Y, si sus peores miedos eran ciertos, si la policía no la creía y no arrestaba a Neil, entonces ¿qué? El Asesino de la Cinta seguiría en libertad. Jason podría volver a raptarla, porque era muy escandalosa y tenía que hacerla callar de alguna forma. Él se saldría con la suya. Como sucedía siempre. Él. Mike Newton. Por encima de la ley, porque la ley estaba mal.
Dejaban tras de sí una legión de chicas muertas y de ojos sin vida.
—No me creerán —se dijo Bella, con su propia voz esta vez—. Nunca nos creen.
Lo dijo en voz alta, para escucharlo. Para entenderlo. Estaba sola.
James Green no era quien tenía todas las respuestas; era ella. No necesitaba que él se lo dijera para saber qué debía hacer.
Romper el círculo. Tenía que encargarse ella, aquí y ahora. Y solo había una forma de hacerlo.
Bella se dio la vuelta, las hojas crujieron bajo sus pies y se enganchaban a la suela blanca de sus zapatos.
Y caminó de vuelta.
Entre los árboles oscuros. La luz de la luna brillaba sobre la superficie del martillo que había dejado caer, mostrándole el camino. Se agachó para recogerlo y lo agarró con fuerza.
Las hojas secas dieron paso al césped, a la arena, a la gravilla, atenuando sus pasos, presionando los pies sin hacer ruido. Quizá ella fuera muy escandalosa para su gusto, pero no la iba a escuchar llegar.
Delante de ella, Neil había salido del coche y caminaba hacia la puerta por la que la había arrastrado. Sus pasos disimulaban los de ella. Cada vez más y más cerca. Él se paró, y ella también, esperando. Esperando.
Neil se metió la mano en el bolsillo y sacó el montón de llaves.
Aprovechando el ruido del metal, Bella se acercó.
Tenía que romper el círculo. El final era el principio y él era los dos. El origen. Todo terminaría donde había empezado.
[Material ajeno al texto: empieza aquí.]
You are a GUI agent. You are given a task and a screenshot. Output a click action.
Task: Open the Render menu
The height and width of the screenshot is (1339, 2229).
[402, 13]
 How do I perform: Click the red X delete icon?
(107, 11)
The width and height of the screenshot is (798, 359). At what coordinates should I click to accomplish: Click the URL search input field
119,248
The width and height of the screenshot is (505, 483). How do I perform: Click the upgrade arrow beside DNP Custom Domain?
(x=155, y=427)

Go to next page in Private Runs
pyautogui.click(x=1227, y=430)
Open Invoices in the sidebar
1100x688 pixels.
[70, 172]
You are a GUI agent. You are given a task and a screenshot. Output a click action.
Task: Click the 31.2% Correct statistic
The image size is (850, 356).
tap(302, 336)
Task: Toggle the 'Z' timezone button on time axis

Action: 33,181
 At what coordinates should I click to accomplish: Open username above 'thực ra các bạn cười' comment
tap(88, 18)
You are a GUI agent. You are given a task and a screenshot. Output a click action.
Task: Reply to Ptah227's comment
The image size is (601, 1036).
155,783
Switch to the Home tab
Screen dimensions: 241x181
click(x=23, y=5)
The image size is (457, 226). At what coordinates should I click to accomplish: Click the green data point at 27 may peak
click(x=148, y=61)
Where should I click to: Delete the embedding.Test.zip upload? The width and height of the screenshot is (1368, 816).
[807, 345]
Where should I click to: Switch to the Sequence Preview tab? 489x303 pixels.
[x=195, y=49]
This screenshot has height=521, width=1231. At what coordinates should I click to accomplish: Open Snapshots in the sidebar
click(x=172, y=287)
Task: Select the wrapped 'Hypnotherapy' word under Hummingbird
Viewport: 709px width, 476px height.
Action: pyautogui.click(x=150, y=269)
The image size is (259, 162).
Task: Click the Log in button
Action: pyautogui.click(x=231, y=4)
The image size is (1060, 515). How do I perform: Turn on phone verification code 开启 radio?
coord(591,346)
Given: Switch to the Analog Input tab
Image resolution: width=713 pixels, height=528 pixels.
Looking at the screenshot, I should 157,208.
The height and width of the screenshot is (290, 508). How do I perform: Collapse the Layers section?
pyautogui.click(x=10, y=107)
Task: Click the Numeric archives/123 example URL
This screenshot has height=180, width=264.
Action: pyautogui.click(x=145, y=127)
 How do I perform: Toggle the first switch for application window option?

Giró una llave y la puerta se abrió con un «clac». El sonido resonó en el pecho de Bella.
Neil empujó el portón, que se abrió mostrando el almacén iluminado de amarillo. Dio un paso adelante y se detuvo en el umbral. Miró hacia arriba y dio un paso atrás con la mirada fija al frente. Contempló la escena: la estantería volcada, la ventana rota, un río de herbicida derramado, metros de cinta americana desenrollada.
Bella estaba justo detrás de él.
—¿Qué coñ…? —dijo él.
Su brazo sabía qué hacer.
Bella lo echó hacia atrás y blandió el martillo.
Chocó contra la base del cráneo.
Con un sonido desagradable de metal sobre hueso.
Él se tambaleó. Incluso se atrevió a soltar un grito ahogado.
Bella volvió a enarbolar el martillo.
Un crujido.
Neil se cayó hacia delante y se golpeó contra el hormigón, protegiéndose con una mano.
—Por favor… —susurró.
Bella echó hacia atrás el codo. Tenía la cara rociada de sangre.
Se inclinó sobre él y volvió a armar el brazo que sostenía el arma.
Otra vez.
Y otra.
Y otra.
Y otra.
Y otra.
Y otra.
Hasta que dejó de moverse. Ni un espasmo, ni en los dedos ni en las piernas. Solo un río, esta vez rojo, que se le derramaba lentamente por la cabeza desfigurada.